Ada décrocha le téléphone et demanda au standard : « Mme Jones, s’il vous plaît. »
Jones répondit après une seule sonnerie.
— Allez me chercher Yavuz et amenez-le-moi, demanda SAS.
Trois minutes plus tard, Yavuz était là, encadré par les J&Bs. Humble, il attendait quelle brique allait lui tomber sur la tête. Ada avança :
— Vous connaissez le nom de celui qui vous emploie, n’est-ce pas ?
— Oui. Dmitri Dmitriev, souffla Yavuz, les yeux au sol.
— Vous irez trouver un certain Beyazit – on vous donnera son adresse – et vous irez lui dire que Dmitriev veut qu’il lui apporte la liste de ses prochains tours de garde. S’il pose des questions, dites-lui que vous ne savez rien d’autre que le lieu du rendez-vous : place de la Corne-d’Or, à la terrasse du café qui s’y trouve, et qu’il doit y aller de suite, car il l’attend. Ah, dites-lui aussi de ne pas se mettre en uniforme.

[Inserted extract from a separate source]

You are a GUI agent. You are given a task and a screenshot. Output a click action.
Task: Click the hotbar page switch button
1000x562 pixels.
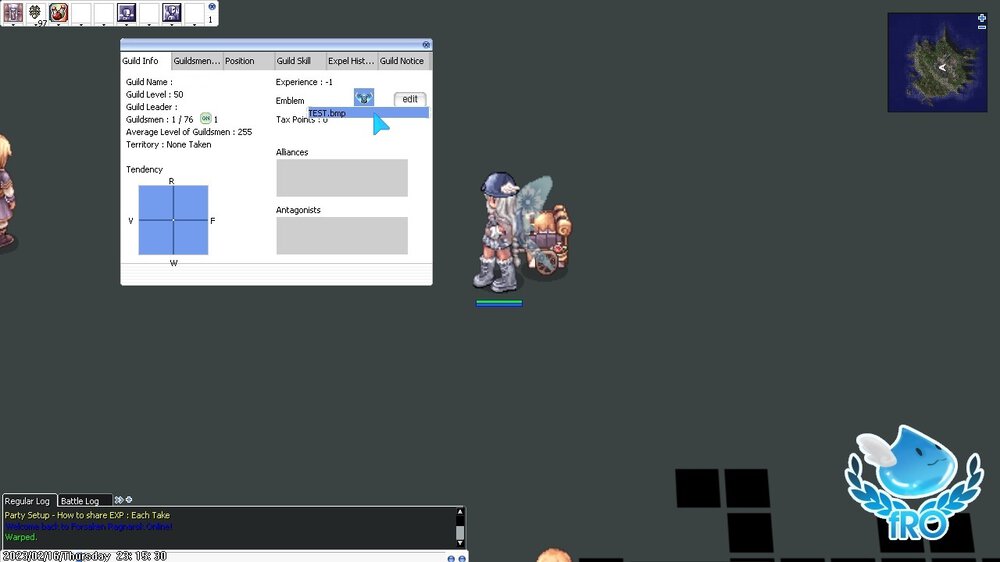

Yavuz la regardait, un peu étonné de n’avoir à tuer personne :
— C’est tout ?
— Pour le moment. Et pas d’imprudence ! Jones et Brabeck ne seront jamais loin de vous. Et se tournant vers Brabeck :
— Brabeck, emmenez-le maintenant.
SAS se tourna vers Jones :
— Lorsque Beyazit sortira de chez lui, suivez-le pour que je puisse l’identifier au rendez-vous. Vous viendrez vous asseoir à une table près de la mienne.
Cooper avait écouté en silence. Quand il fut seul avec SAS, il demanda :
— Qui est ce Dmitriev ?
— À ma connaissance c’est le patron du réseau russe à Istanbul. Logiquement il devrait faire la liaison entre Beyazit et le sous-marin. Il y a une chance que Beyazit – si c’est lui – tombe dans le piège. Ce n’est probablement pas un espion professionnel.
— Et s’il ne vient pas au rendez-vous ?
— C’est qu’il est innocent… ou méfiant. Essayons ! Qu’avons-nous à perdre ? Par contre, si je puis me permettre amiral, si vous venez il vaudrait mieux que vous suiviez l’opération de loin.
***
Le trottoir devant le Sunset Café grouillait de monde. J’avais choisi une table à l’intérieur, donnant sur la place de la Corne-d’Or. De là, je pouvais surveiller toute la terrasse et la rue. Je voyais Cooper qui flânait entre les étalages du marché, en badaud.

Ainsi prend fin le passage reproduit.